(Beginning of Data for this exercise)
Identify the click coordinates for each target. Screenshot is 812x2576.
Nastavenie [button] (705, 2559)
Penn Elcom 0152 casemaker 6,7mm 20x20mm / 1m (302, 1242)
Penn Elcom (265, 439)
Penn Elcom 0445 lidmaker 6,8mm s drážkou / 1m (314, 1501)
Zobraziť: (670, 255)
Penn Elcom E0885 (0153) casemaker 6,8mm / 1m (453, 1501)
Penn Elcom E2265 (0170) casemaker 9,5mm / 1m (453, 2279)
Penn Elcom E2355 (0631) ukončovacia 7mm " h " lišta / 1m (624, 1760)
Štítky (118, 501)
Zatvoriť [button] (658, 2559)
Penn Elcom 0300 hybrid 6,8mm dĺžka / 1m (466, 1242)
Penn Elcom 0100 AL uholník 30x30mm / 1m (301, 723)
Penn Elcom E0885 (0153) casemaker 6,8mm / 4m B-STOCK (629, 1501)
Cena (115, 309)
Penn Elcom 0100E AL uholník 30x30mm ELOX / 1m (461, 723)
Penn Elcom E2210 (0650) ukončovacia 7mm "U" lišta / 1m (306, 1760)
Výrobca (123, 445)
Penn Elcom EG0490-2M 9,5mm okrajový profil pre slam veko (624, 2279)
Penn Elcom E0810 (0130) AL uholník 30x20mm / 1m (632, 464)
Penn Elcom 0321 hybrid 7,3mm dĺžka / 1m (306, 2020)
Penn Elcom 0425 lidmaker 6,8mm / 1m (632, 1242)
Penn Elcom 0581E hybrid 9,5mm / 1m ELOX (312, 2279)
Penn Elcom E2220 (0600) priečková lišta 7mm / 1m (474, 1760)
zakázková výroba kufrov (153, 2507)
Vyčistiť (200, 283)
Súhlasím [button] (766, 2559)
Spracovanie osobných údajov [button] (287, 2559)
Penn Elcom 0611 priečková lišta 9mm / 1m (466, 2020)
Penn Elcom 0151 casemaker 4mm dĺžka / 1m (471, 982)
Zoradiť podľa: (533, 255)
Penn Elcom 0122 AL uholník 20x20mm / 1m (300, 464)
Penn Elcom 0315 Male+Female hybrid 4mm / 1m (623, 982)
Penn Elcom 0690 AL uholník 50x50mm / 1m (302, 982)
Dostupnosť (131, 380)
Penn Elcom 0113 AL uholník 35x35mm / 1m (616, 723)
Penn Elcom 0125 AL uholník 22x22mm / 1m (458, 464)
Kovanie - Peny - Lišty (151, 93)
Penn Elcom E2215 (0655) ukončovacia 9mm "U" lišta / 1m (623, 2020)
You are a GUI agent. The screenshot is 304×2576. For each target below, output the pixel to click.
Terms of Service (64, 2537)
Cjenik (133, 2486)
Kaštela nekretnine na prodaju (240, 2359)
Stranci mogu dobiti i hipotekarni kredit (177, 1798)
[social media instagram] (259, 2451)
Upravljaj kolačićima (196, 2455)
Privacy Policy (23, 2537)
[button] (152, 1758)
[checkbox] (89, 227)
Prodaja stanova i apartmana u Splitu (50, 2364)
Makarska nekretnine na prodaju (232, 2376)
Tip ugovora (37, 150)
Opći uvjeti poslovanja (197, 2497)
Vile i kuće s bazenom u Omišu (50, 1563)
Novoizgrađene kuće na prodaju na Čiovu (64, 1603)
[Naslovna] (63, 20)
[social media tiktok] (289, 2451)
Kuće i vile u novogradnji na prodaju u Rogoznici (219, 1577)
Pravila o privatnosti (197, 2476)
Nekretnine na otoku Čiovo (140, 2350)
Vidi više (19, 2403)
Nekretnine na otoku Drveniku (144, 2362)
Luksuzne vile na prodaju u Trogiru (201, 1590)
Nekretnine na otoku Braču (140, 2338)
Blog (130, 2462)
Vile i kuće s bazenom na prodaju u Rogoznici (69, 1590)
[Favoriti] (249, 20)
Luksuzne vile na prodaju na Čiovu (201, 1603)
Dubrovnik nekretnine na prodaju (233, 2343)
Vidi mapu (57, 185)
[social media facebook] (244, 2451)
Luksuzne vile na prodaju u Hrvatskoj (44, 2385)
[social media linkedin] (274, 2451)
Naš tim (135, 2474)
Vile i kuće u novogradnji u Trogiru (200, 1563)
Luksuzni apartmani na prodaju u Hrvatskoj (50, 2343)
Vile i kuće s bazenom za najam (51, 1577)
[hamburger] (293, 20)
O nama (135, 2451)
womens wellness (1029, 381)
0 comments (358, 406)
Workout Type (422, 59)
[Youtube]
(End of Data for this exercise)
Print each line of the data exactly as it was written.

Task response:
Identify the click coordinates for each target. Screenshot is 812x2576.
Nastavenie [button] (705, 2559)
Penn Elcom 0152 casemaker 6,7mm 20x20mm / 1m (302, 1242)
Penn Elcom (265, 439)
Penn Elcom 0445 lidmaker 6,8mm s drážkou / 1m (314, 1501)
Zobraziť: (670, 255)
Penn Elcom E0885 (0153) casemaker 6,8mm / 1m (453, 1501)
Penn Elcom E2265 (0170) casemaker 9,5mm / 1m (453, 2279)
Penn Elcom E2355 (0631) ukončovacia 7mm " h " lišta / 1m (624, 1760)
Štítky (118, 501)
Zatvoriť [button] (658, 2559)
Penn Elcom 0300 hybrid 6,8mm dĺžka / 1m (466, 1242)
Penn Elcom 0100 AL uholník 30x30mm / 1m (301, 723)
Penn Elcom E0885 (0153) casemaker 6,8mm / 4m B-STOCK (629, 1501)
Cena (115, 309)
Penn Elcom 0100E AL uholník 30x30mm ELOX / 1m (461, 723)
Penn Elcom E2210 (0650) ukončovacia 7mm "U" lišta / 1m (306, 1760)
Výrobca (123, 445)
Penn Elcom EG0490-2M 9,5mm okrajový profil pre slam veko (624, 2279)
Penn Elcom E0810 (0130) AL uholník 30x20mm / 1m (632, 464)
Penn Elcom 0321 hybrid 7,3mm dĺžka / 1m (306, 2020)
Penn Elcom 0425 lidmaker 6,8mm / 1m (632, 1242)
Penn Elcom 0581E hybrid 9,5mm / 1m ELOX (312, 2279)
Penn Elcom E2220 (0600) priečková lišta 7mm / 1m (474, 1760)
zakázková výroba kufrov (153, 2507)
Vyčistiť (200, 283)
Súhlasím [button] (766, 2559)
Spracovanie osobných údajov [button] (287, 2559)
Penn Elcom 0611 priečková lišta 9mm / 1m (466, 2020)
Penn Elcom 0151 casemaker 4mm dĺžka / 1m (471, 982)
Zoradiť podľa: (533, 255)
Penn Elcom 0122 AL uholník 20x20mm / 1m (300, 464)
Penn Elcom 0315 Male+Female hybrid 4mm / 1m (623, 982)
Penn Elcom 0690 AL uholník 50x50mm / 1m (302, 982)
Dostupnosť (131, 380)
Penn Elcom 0113 AL uholník 35x35mm / 1m (616, 723)
Penn Elcom 0125 AL uholník 22x22mm / 1m (458, 464)
Kovanie - Peny - Lišty (151, 93)
Penn Elcom E2215 (0655) ukončovacia 9mm "U" lišta / 1m (623, 2020)
You are a GUI agent. The screenshot is 304×2576. For each target below, output the pixel to click.
Terms of Service (64, 2537)
Cjenik (133, 2486)
Kaštela nekretnine na prodaju (240, 2359)
Stranci mogu dobiti i hipotekarni kredit (177, 1798)
[social media instagram] (259, 2451)
Upravljaj kolačićima (196, 2455)
Privacy Policy (23, 2537)
[button] (152, 1758)
[checkbox] (89, 227)
Prodaja stanova i apartmana u Splitu (50, 2364)
Makarska nekretnine na prodaju (232, 2376)
Tip ugovora (37, 150)
Opći uvjeti poslovanja (197, 2497)
Vile i kuće s bazenom u Omišu (50, 1563)
Novoizgrađene kuće na prodaju na Čiovu (64, 1603)
[Naslovna] (63, 20)
[social media tiktok] (289, 2451)
Kuće i vile u novogradnji na prodaju u Rogoznici (219, 1577)
Pravila o privatnosti (197, 2476)
Nekretnine na otoku Čiovo (140, 2350)
Vidi više (19, 2403)
Nekretnine na otoku Drveniku (144, 2362)
Luksuzne vile na prodaju u Trogiru (201, 1590)
Nekretnine na otoku Braču (140, 2338)
Blog (130, 2462)
Vile i kuće s bazenom na prodaju u Rogoznici (69, 1590)
[Favoriti] (249, 20)
Luksuzne vile na prodaju na Čiovu (201, 1603)
Dubrovnik nekretnine na prodaju (233, 2343)
Vidi mapu (57, 185)
[social media facebook] (244, 2451)
Luksuzne vile na prodaju u Hrvatskoj (44, 2385)
[social media linkedin] (274, 2451)
Naš tim (135, 2474)
Vile i kuće u novogradnji u Trogiru (200, 1563)
Luksuzni apartmani na prodaju u Hrvatskoj (50, 2343)
Vile i kuće s bazenom za najam (51, 1577)
[hamburger] (293, 20)
O nama (135, 2451)
womens wellness (1029, 381)
0 comments (358, 406)
Workout Type (422, 59)
[Youtube]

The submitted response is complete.